With the test system according to the invention however, it is possible Identify such false results by both responses on the same sample nucleic acids performed the same chip by preferably at least one further analysis method (see step III) will, after that a denaturing and guard procedure (see step IV) and finally one or several detection methods (see step V).

(III) In a further (third) analysis method, the same DNA (bio) chip or DNA microarray is used 2 with the hybrid thereon and with it, namely to the oligonucleotide probe 4 ligated primer 8th used in a primer extension reaction:
For this the chip 2 mixed with a thermostable polymerase and a nucleotide mix (dATP, dGTP, dCTP, dTTP) and the primer extension reaction carried out (see 5 ). The reaction product is the oligonucleotide probe 4 with hybridized nucleic acid sample 6 on the one hand and ligated primer 8th and DNA sequence synthesized on it 10 (Primer extension product) on the other hand, where the synthesized DNA sequence 10 (the primer extension product) to a portion of the nucleic acid sample 6 which is not compatible with the oligonucleotide probe 4 hybridized, is complementary.

(IV) The same DNA (bio) chip or DNA microarray 2 with the hybrid on it to the oligonucleotide probe 4 ligated primer 8th and DNA sequence synthesized on it 10 (Primer Extension Product) is subjected to a common denaturation procedure and then one or more washing steps to obtain the nucleic acid sample 6 from the oligonucleotide probe 4 with primer attached to it 8th and DNA sequence synthesized on it 10 (Primer extension product) and detach from the chip 2 to remove (see 6 ). The chip 2 or the oligonucleotide probes fixed thereon 4 with primer attached to it 8th and DNA sequence synthesized on it 10 (Primer extension product) is / are then fed to a final detection method.

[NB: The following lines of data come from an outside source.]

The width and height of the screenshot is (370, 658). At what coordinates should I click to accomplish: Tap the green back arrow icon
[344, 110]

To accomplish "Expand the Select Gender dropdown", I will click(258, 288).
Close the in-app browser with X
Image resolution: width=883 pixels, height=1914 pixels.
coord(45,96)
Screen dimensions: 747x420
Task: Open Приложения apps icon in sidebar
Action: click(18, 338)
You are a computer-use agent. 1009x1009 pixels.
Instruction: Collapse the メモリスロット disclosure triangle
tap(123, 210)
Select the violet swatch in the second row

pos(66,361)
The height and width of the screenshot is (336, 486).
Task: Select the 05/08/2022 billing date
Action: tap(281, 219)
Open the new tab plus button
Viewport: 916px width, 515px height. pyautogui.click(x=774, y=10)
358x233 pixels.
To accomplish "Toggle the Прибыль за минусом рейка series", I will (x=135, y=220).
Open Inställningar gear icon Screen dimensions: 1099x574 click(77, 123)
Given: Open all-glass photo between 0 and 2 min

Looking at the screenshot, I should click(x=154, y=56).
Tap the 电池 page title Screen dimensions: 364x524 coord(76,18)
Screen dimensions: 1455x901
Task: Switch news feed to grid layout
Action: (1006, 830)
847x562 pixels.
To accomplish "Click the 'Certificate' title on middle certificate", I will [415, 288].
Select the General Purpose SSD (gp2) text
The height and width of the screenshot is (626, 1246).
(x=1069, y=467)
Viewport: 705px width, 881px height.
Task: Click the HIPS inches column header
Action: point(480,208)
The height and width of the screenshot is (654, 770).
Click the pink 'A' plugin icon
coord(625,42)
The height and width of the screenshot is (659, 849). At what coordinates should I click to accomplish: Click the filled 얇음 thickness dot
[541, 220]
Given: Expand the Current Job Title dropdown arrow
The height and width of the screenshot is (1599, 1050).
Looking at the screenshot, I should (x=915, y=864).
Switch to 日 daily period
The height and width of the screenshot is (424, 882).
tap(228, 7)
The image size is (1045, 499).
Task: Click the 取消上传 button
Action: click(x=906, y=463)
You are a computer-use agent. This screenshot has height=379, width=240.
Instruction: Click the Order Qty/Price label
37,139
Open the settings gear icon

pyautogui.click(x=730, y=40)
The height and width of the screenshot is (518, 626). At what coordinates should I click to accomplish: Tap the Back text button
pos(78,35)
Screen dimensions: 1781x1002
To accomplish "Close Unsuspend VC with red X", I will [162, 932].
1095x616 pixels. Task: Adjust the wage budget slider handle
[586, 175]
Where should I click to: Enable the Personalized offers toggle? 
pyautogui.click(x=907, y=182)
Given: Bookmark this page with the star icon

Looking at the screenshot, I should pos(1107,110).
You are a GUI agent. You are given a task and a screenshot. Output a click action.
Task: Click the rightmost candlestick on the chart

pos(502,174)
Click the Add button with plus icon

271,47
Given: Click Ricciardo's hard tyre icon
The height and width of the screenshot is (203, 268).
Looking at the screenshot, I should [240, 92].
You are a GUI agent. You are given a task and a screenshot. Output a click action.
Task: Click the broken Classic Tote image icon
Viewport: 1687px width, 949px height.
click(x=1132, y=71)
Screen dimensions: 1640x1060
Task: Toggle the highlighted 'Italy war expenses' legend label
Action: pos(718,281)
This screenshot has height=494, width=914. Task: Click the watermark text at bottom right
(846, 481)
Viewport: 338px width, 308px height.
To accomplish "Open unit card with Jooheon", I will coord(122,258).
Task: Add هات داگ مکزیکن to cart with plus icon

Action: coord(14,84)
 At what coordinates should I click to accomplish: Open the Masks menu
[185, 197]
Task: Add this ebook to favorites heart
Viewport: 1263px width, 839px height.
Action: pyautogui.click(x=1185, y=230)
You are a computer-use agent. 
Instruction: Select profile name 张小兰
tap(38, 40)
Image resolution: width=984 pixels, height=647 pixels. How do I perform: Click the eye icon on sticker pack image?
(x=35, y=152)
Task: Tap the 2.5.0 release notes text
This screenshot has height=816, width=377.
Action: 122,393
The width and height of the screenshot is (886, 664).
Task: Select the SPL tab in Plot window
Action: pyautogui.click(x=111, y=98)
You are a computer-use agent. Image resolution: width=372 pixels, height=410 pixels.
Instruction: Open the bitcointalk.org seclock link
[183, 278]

(V) In the detection process, the chip 2 (for example) with a beacon 12 which is only after specific hybridization with that to the oligonucleotide probe 4 ligated primer 8th and / or the DNA sequence synthesized thereon 10 (Primer extension product) emits a fluorescence signal so that a specific sequence recognition is indicated and at the same time the results of the previously performed analysis methods are confirmed.

This embodiment of the test system according to the invention has proven itself well in practice.

An advantageous modification of the test system described above is that in the primer extension reaction special thermo stable DNA polymerases and / or special additives which increase the specificity of the polymerase (s), for example thermostable Mut-S protein and / or the reagent "Perfect mismatch" (from STRATAGEN), and / or that Ligase reaction is carried out either enzymatically with thermostable ligase or chemically.

In another variant of the test system shown here by way of example, chips are used in which the probe oligonucleotides 4 . 4 ' are realized as RNA molecules. As a result, in the further course of the test system, RNA ligases are then used to carry out the ligation reaction, just as if RNA primers are used.

If the nucleic acid sample to be examined 6 is an RNA molecule, a (possibly thermostable) reverse transcriptase is used in the primer extension reaction instead of the DNA polymerase.

Are used as probe oligonucleotides Oligonucleotides with a "stem-loop" DNA structure can be used the ligase reaction takes place without the addition of primers.

For the detection of the respective reaction results the analysis methods used in the test system are all known and conceivable (standard) processes can be used individually or in combination, in particular the detection by means of fluorescent light, radioactivity, color reactions, Silver and / or gold particles.

There is also the possibility of modifying the test system described in such a way that individual reaction steps initially without or outside a carrier / chip / microarray 2 take place and the process is then continued on the chip / carrier.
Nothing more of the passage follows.